What has been and still in many countries remains the common custom of breakfast, lunch and dinner (or supper), typically consumed with other family or household members or guests or friends or colleagues, is just one pattern of mealtimes, adapted to societies where at least one member of the family or group works away from home during the day. In any given society, what is consumed at specific meals, such as breakfast, or at more substantial meals such as weekend lunches with invited family or friends, usually has common features. The grandest meals, such as in the US at Thanksgiving, or at weddings or festivals, are highly ritualised, with their most conspicuous items or dishes fixed by custom. Festive meals have always had a ritual aspect, as recorded in the New Testament where the rejoicing parents welcome back their prodigal son by killing (and preparing, cooking and serving) the fatted calf.

Shared meals are a defining characteristic of human society. Even in situations where people commonly eat meals by themselves, there is likely to be a sense of sharing, as felt within a family home, or even in a restaurant. Until very recently in history it was very unusual for people anywhere not to eat meals, or to eat in isolation from one another, except in extreme situations such as solitary journeys. In a real sense, countries and population groups within which meals are no longer shared, or in which meals in a usual sense cease to be consumed, cease to be societies.
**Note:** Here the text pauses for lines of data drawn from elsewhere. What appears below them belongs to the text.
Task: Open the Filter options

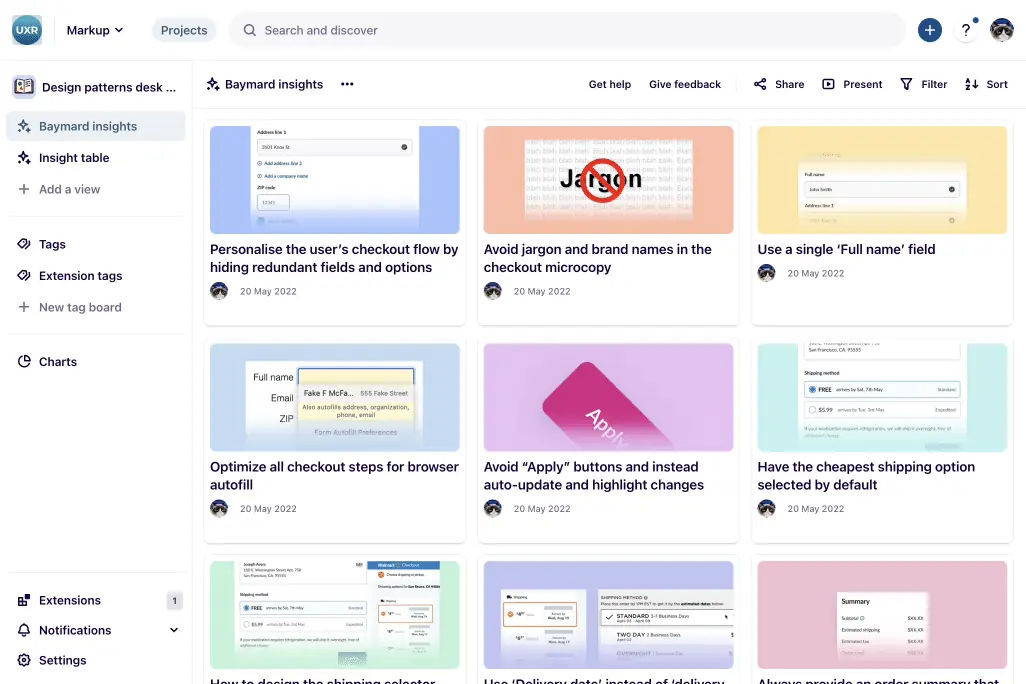Action: coord(923,84)
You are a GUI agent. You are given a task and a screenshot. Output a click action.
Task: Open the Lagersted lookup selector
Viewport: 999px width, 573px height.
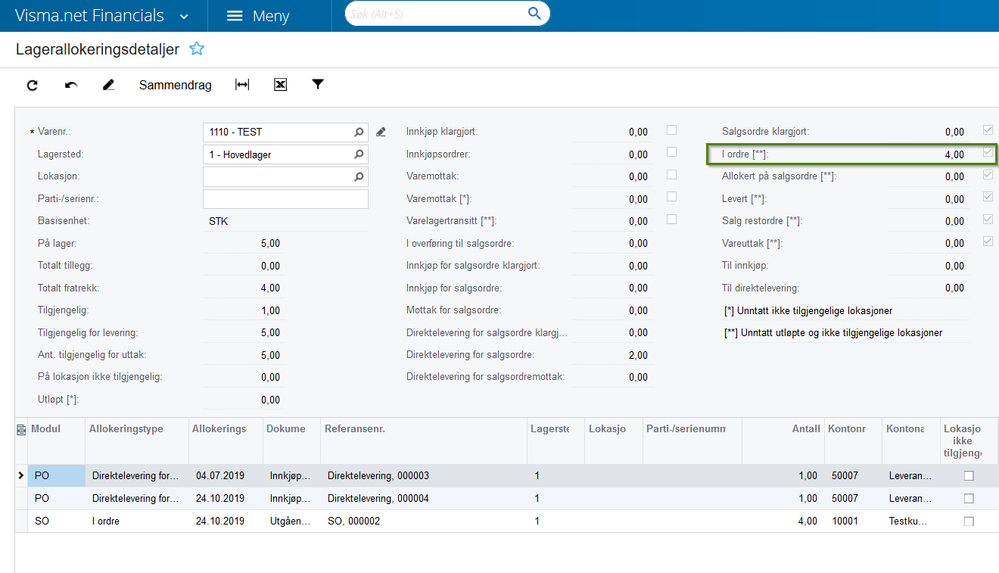[359, 154]
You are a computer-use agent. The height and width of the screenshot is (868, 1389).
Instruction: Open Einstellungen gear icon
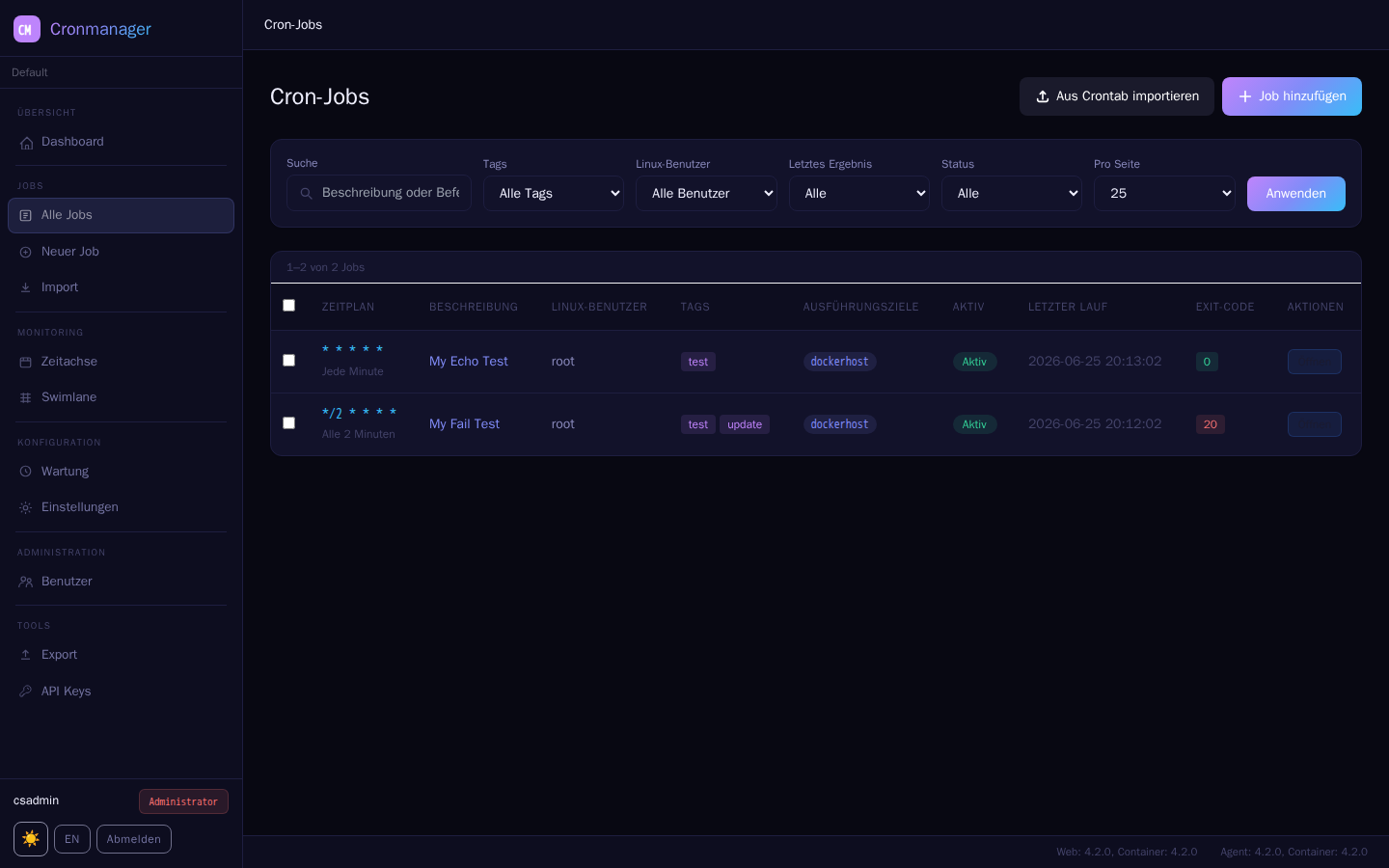point(26,507)
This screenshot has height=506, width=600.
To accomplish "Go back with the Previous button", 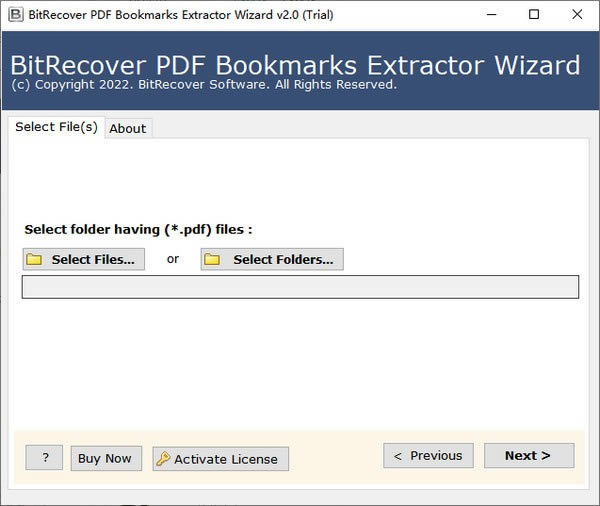I will tap(428, 456).
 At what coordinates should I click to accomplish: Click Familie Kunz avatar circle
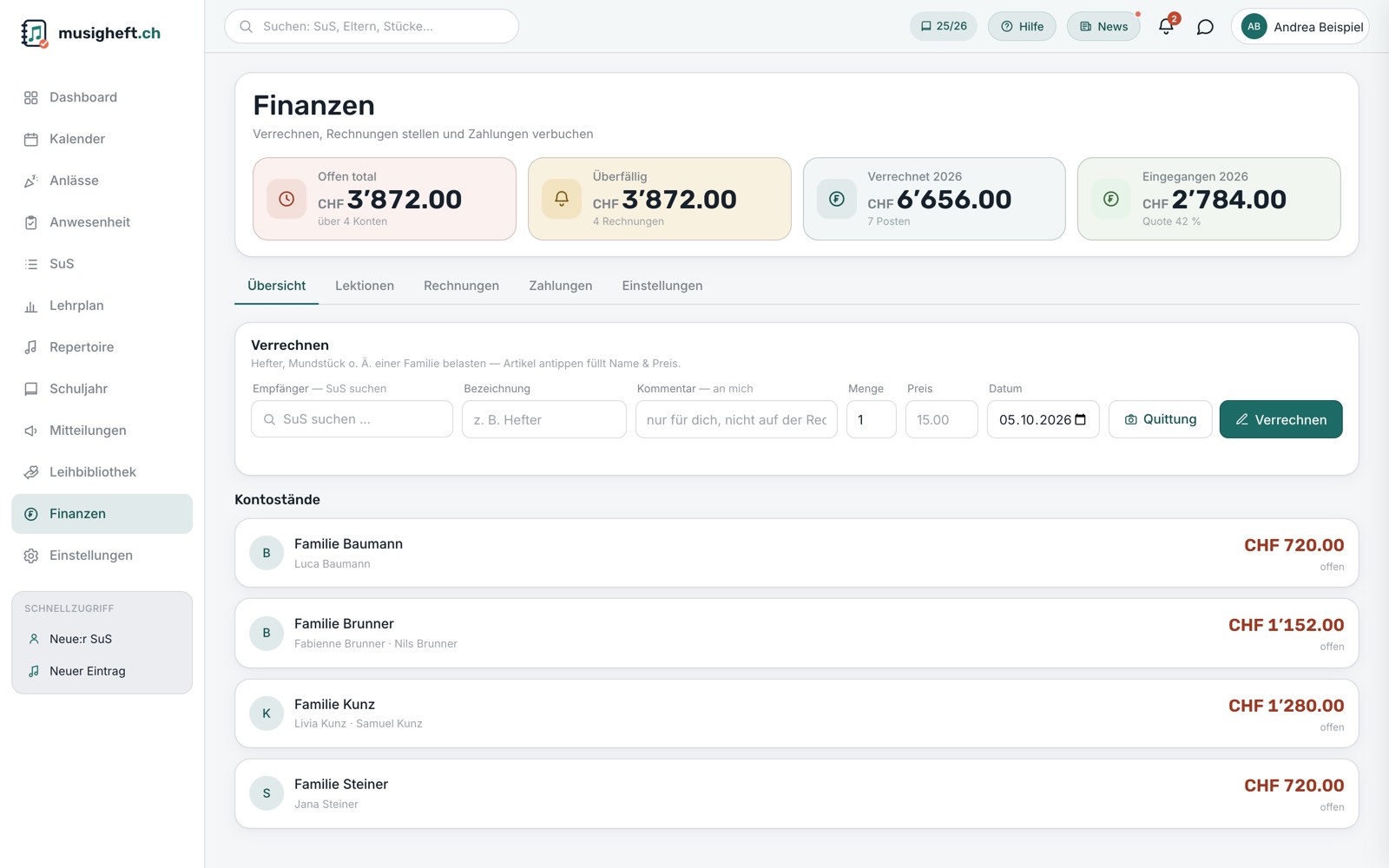(x=267, y=713)
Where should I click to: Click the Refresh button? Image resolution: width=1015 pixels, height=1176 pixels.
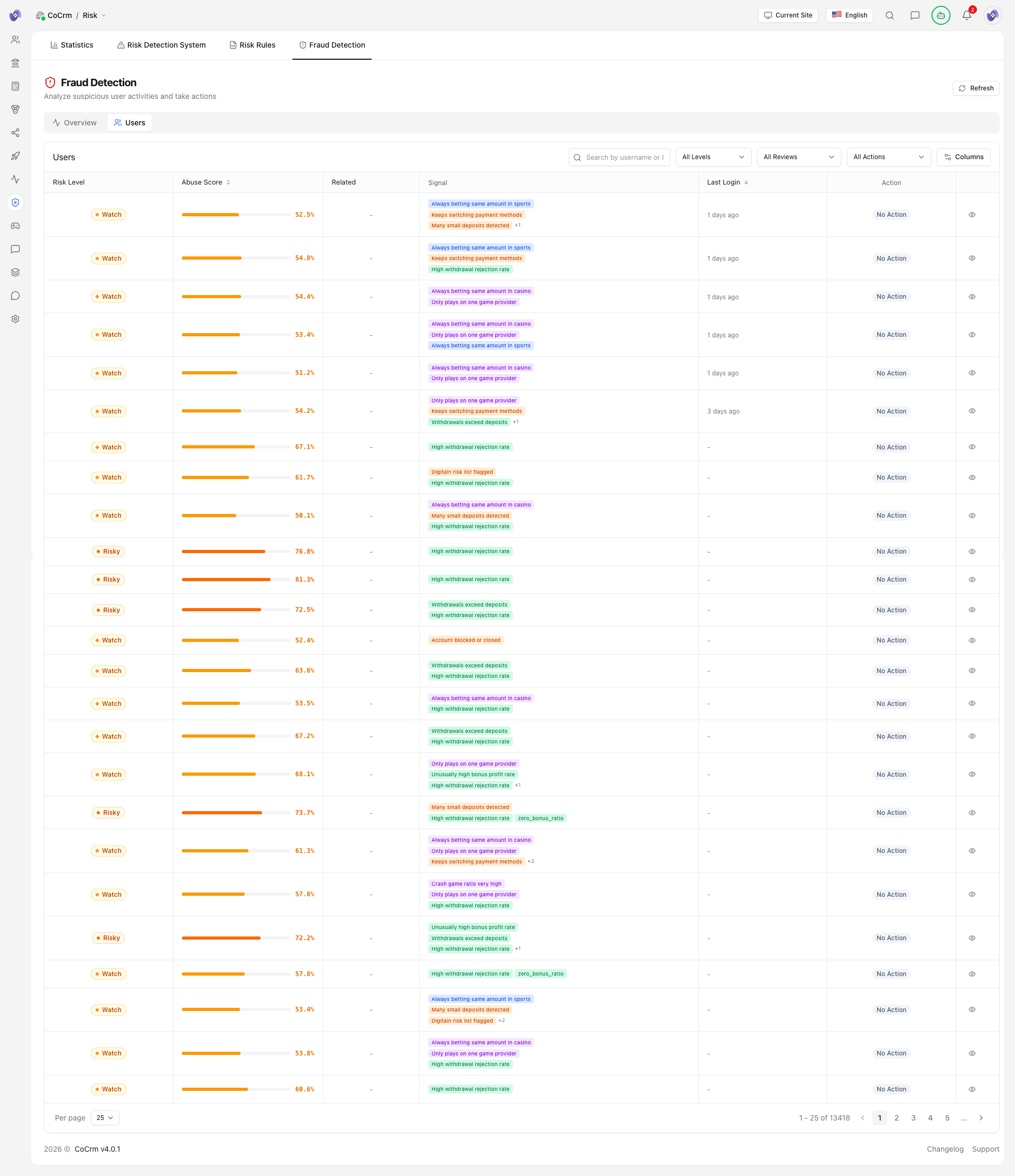[x=976, y=88]
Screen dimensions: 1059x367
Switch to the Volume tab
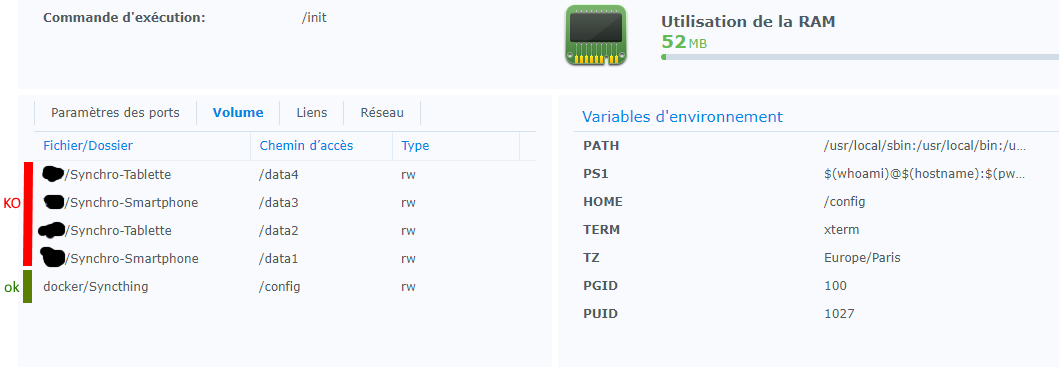pyautogui.click(x=238, y=113)
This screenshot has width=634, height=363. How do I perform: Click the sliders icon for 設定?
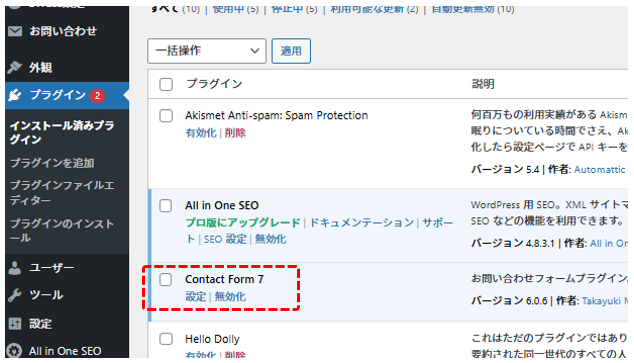(x=15, y=323)
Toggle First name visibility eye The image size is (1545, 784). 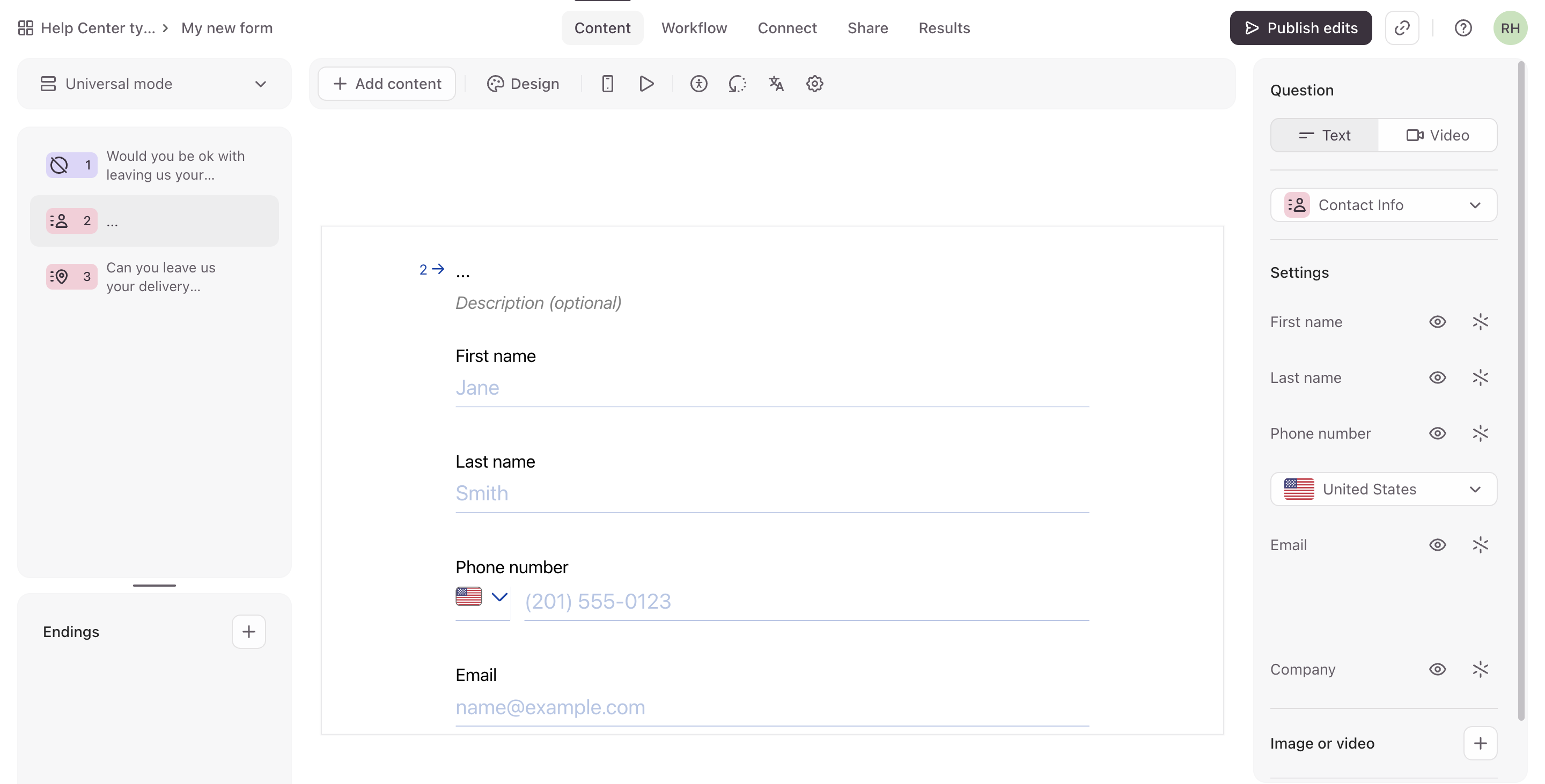coord(1437,322)
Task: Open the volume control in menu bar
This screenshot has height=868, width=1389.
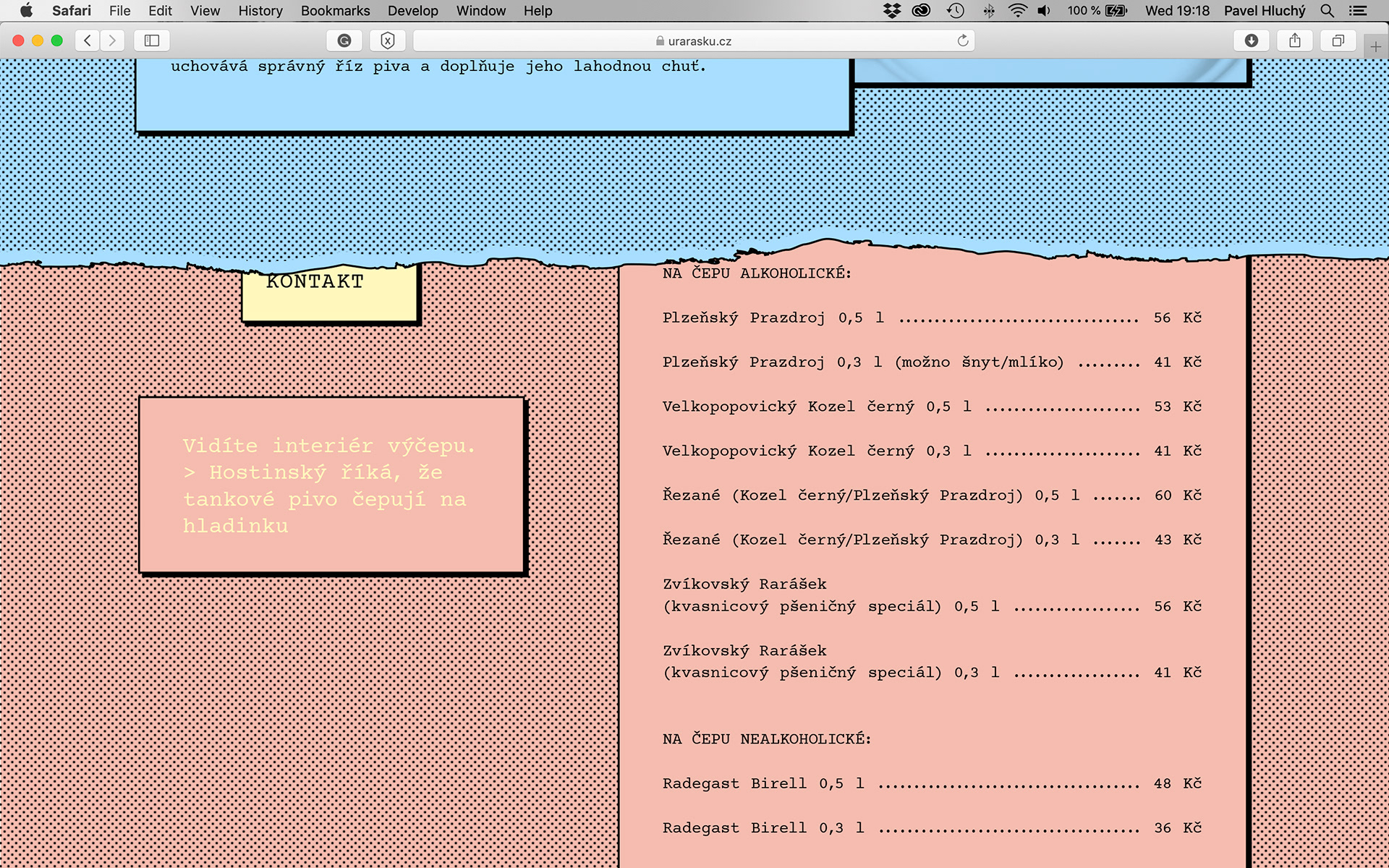Action: [x=1044, y=11]
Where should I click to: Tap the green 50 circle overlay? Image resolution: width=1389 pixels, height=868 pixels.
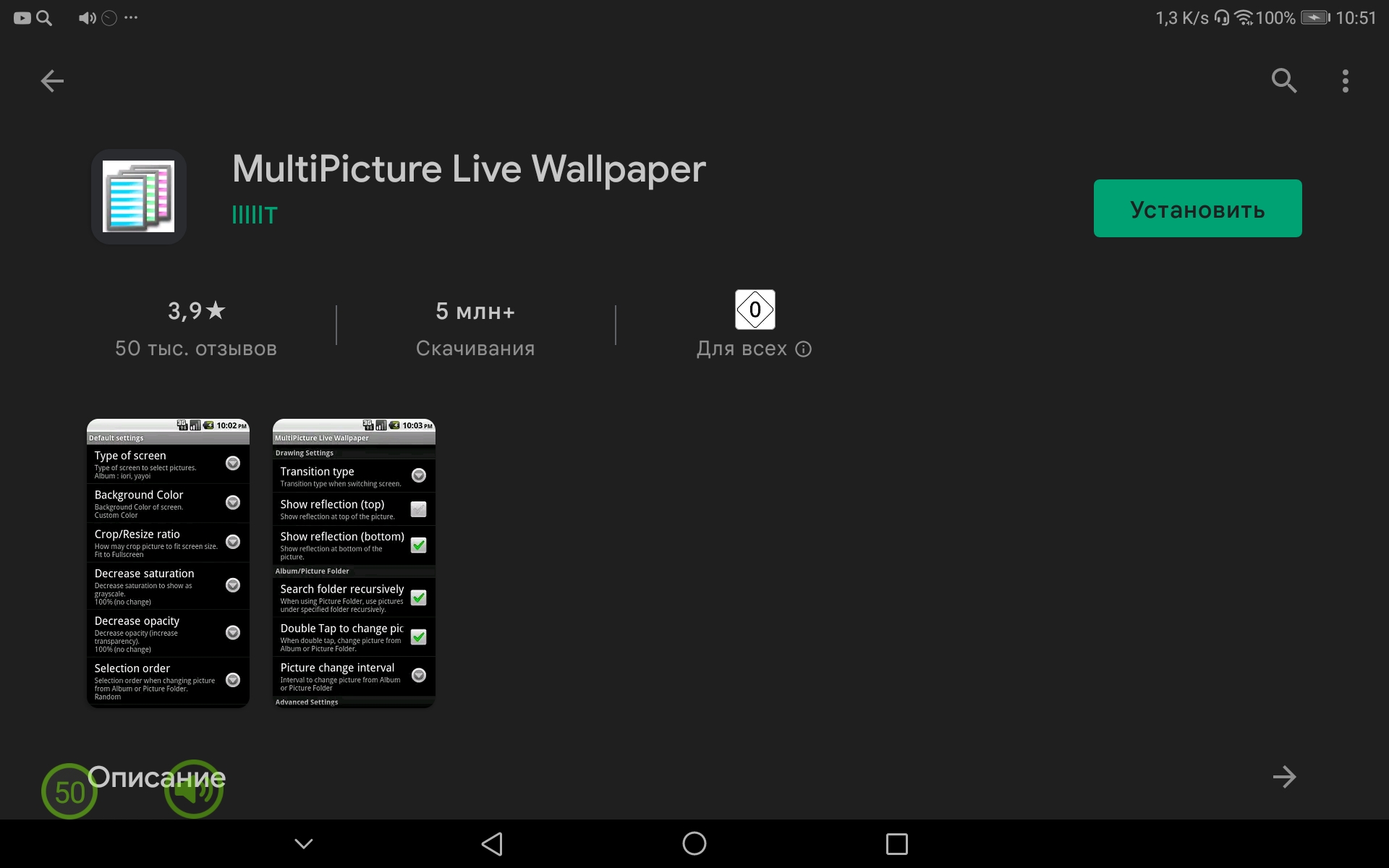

Now though, as meals become displaced by ready-to-heat or ready-to-eat ultra-processed snacks, at first in the US and now in other countries, the meal is disappearing. This catastrophe helps to explain the sense of alienation and isolation commonly felt by people in such countries. But it is not only a social phenomenon. In general meals, especially when they have traditional aspects, are nutritionally far superior to processed snacks and other 'fast' or convenience ultra-processed products (2,3).

Serious attempts to improve the nutritional status of any population, and thus protect against disease and promote well-being, should not focus on nutrients or foods. They need to begin by appreciating, preserving and restoring meals, made by preparing and cooking fresh and minimally processed foods together with culinary ingredients, as has been normal in all societies throughout human history.

My previous WN commentaries have focused on what is wrong with ultra-processed products (4).This and next month's commentary focus on what is right about real meals. I am not recommending that everybody should only consume fresh and minimally processed food. Not at all. What I am recommending is that food systems and supplies, and therefore diets from population to personal level, should contain a lot less degraded energy-dense fatty, sugary or salty, ultra-processed products than is the case in all high-income countries and now many if not most lower-income countries. Next month I will include information on the nutritional and other qualities of meals in contrast with ultra-processed products.

Discussion

Box 1

Meals: My view

Obesity, which until the middle of the last century was mostly an affliction of some wealthy people in economically rich countries and settings, has now became an out-of-control pandemic throughout the world, together with big increases in diseases whose causes are in common with those of obesity, such as diabetes, hypertension, cardiovascular disease, and various cancers. Practically all explanations of this public health disaster miss the point. The key reason for population obesity, together with increasingly sedentary ways of life, is the displacement of meals, made from fresh or minimally processed foods together with culinary ingredients, by energy-dense ultra-processed fatty, sugary or salty ready-to-heat or ready-to-eat ultra-processed dishes, and 'fast', 'convenience' and snack products (2-4).

From the biological and metabolic point of view, meals prepared from a combination of fresh or minimally processed foods and culinary ingredients, which include fats, oils, sugars and sauces, are relatively healthy. They are comparatively nutrient-dense, containing more essential fats, balanced proteins, dietary fibre, vitamins, minerals, and other bioactive compounds, and less hard fats, sugar, salt and chemical additives, than ultra-processed products (2-4). I will show this in some more detail in next month's commentary.

Physically active populations, communities and families whose diets are mostly made up from meals, especially when these have a tried and tested traditional basis, are therefore relatively likely to be protected against overweight and obesity, and common chronic diseases. By contrast, populations much or most of whose food is in the form of pre-prepared processed dishes and snacks, are relatively likely to become obese and diseased. This is obvious and evident. But to the best of my knowledge, the significance of shared meals as protective against disease as well as being intrinsic to well-being, has never been emphasised in the modern scientific literature. Here and now it is, and I trust from now on it will be.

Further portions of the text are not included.